BEGIN Records to use

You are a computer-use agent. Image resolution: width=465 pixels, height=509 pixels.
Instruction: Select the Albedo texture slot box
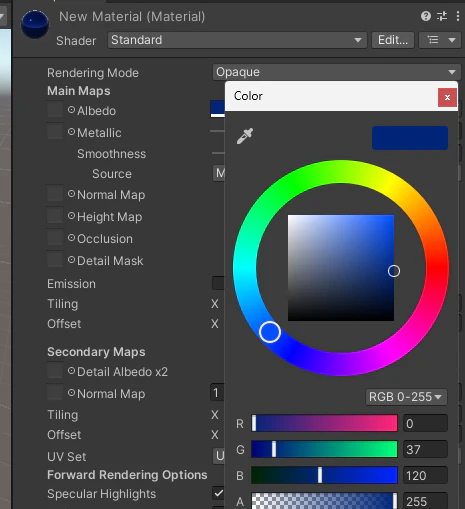[55, 110]
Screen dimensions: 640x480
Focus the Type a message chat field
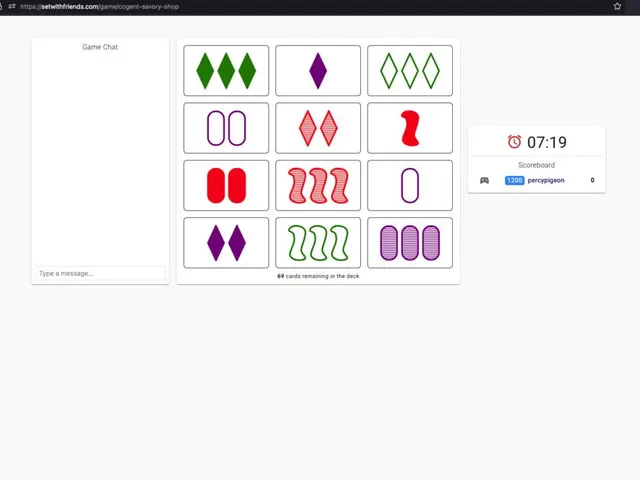pos(100,273)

END Records to use

What you need to do
Pictures excluded, set down all the entries exactly.

Solved problem
You are a computer-use agent. Image resolution: width=465 pixels, height=509 pixels.
Instruction: Select the Albedo texture slot box
[55, 110]
Screen dimensions: 640x480
Focus the Type a message chat field
pos(100,273)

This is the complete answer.